CIOs have some heavy lifting to do.
Machine learning — essentially algorithms that can process massive amounts of information in humanlike ways — offers IT chiefs a wealth of new opportunities, said Ed Featherston, vice president and principal architect at Cloud Technology Partners, a cloud computing consulting outfit in Boston.
“What machine learning does is help them identify patterns that they may not have seen or found before and find potential new business opportunities or new ways to change things in the business,” Featherston said in a video interview published last week. He spoke to SearchCIO at Cloud Expo in New York in June.
Many vendors offer machine learning capabilities — IBM, with its Watson supercomputer, is among the most famous; Amazon, Microsoft and Google all have their own services, and they’re readily available to CIOs. To work their analytics magic, though, they require vast pools of data, presenting a significant challenge, Featherston said: getting data to where the algorithm is.
“If I’m using IBM Watson, for example, and I have 50 PB of data,” he said in the video, “sending that out over the internet: probably not going to be an optimum solution.”
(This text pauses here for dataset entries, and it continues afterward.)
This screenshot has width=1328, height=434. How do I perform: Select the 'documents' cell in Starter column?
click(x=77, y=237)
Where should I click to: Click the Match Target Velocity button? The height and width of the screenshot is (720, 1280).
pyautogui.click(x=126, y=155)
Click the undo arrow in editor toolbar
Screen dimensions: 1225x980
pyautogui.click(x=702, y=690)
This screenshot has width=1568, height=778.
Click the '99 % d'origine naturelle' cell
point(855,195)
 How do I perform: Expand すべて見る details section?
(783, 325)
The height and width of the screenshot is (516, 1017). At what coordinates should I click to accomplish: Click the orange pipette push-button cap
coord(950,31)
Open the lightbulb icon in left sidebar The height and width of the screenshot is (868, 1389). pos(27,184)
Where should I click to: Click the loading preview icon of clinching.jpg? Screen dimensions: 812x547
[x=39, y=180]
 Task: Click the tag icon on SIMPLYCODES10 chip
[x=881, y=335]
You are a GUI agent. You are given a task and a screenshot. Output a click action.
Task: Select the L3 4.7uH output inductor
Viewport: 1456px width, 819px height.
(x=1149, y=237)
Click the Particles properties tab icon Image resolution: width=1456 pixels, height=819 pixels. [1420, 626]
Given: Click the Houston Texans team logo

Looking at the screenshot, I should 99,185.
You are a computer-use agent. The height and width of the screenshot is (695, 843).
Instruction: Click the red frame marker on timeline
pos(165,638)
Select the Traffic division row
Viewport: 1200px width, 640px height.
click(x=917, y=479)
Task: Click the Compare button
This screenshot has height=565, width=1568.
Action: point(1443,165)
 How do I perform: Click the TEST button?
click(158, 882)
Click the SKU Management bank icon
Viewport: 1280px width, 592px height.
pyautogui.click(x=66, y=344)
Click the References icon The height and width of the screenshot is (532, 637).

Think for a moment about how big just one petabyte (PB) is. Tech explainer site Lifewire equates it to “over 4,000 digital photos per day, over your entire life.” It could take a typical company years to transfer all of it to the cloud.
Of course, the same tech giants offering machine learning capabilities are also public cloud providers with the power to process the amount of data needed. And they all have ways for companies to get it to them, Featherston said.
Amazon Web Services (AWS), for example, has an appliance called Snowball that’s shipped to a company that wants to move data. Up to 80 terabytes (TB) of data can be transferred onto the device; then it’s physically shipped to an AWS data center. (A terabyte, while no petabyte, is nothing to sneeze at. Lifewire estimates it would take 1,498 CD-ROM discs to hold 1 TB.)
Still, AWS goes much bigger than that. Keeping with the piling-on theme, AWS last year rolled out the Snowmobile, a truck that can hold and ship 100 PB of data.
“They drive up with a tractor trailer full of storage units to your location, tie into your network, load those petabytes of data up onto it, drive the truck back to an Amazon location and load that data up onto the network,” Featherston said.
Other providers are catching up to AWS, the top-selling cloud service. Google’s Google Cloud Platform – a distant third in the public cloud market, behind Microsoft’s Azure — last week released its Google Transfer Appliance, in two sizes. Up to 480 TB of data can be put onto the larger one, and then UPS or FedEx can pick it up and cart it away to Google.
Delivery methods that make it easy for customers to transfer data to cloud providers make sense, Featherston said, because vendors know that having lots of data on hand is key for enabling machine learning capabilities.
“The more information [machine learning] has to work with, and the feedback information it has to work with, the more it can produce usable results,” he said. “So the volume is critical, but the vendors that are offering these algorithms are also offering you ways to get that data there.”
It’s not bad business, either.